> [TASK OBJECTIVE]:
Would you reproduce all of the entries below, character for character?

> [SOURCE DATA]:

*** Block opens ***

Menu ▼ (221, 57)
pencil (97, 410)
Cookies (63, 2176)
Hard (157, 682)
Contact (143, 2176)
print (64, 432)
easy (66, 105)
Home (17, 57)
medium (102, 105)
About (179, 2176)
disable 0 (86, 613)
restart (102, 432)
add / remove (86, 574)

*** Block closes ***

> [RESULT]:
Menu ▼ (221, 57)
pencil (97, 410)
Cookies (63, 2176)
Hard (157, 682)
Contact (143, 2176)
print (64, 432)
easy (66, 105)
Home (17, 57)
medium (102, 105)
About (179, 2176)
disable 0 (86, 613)
restart (102, 432)
add / remove (86, 574)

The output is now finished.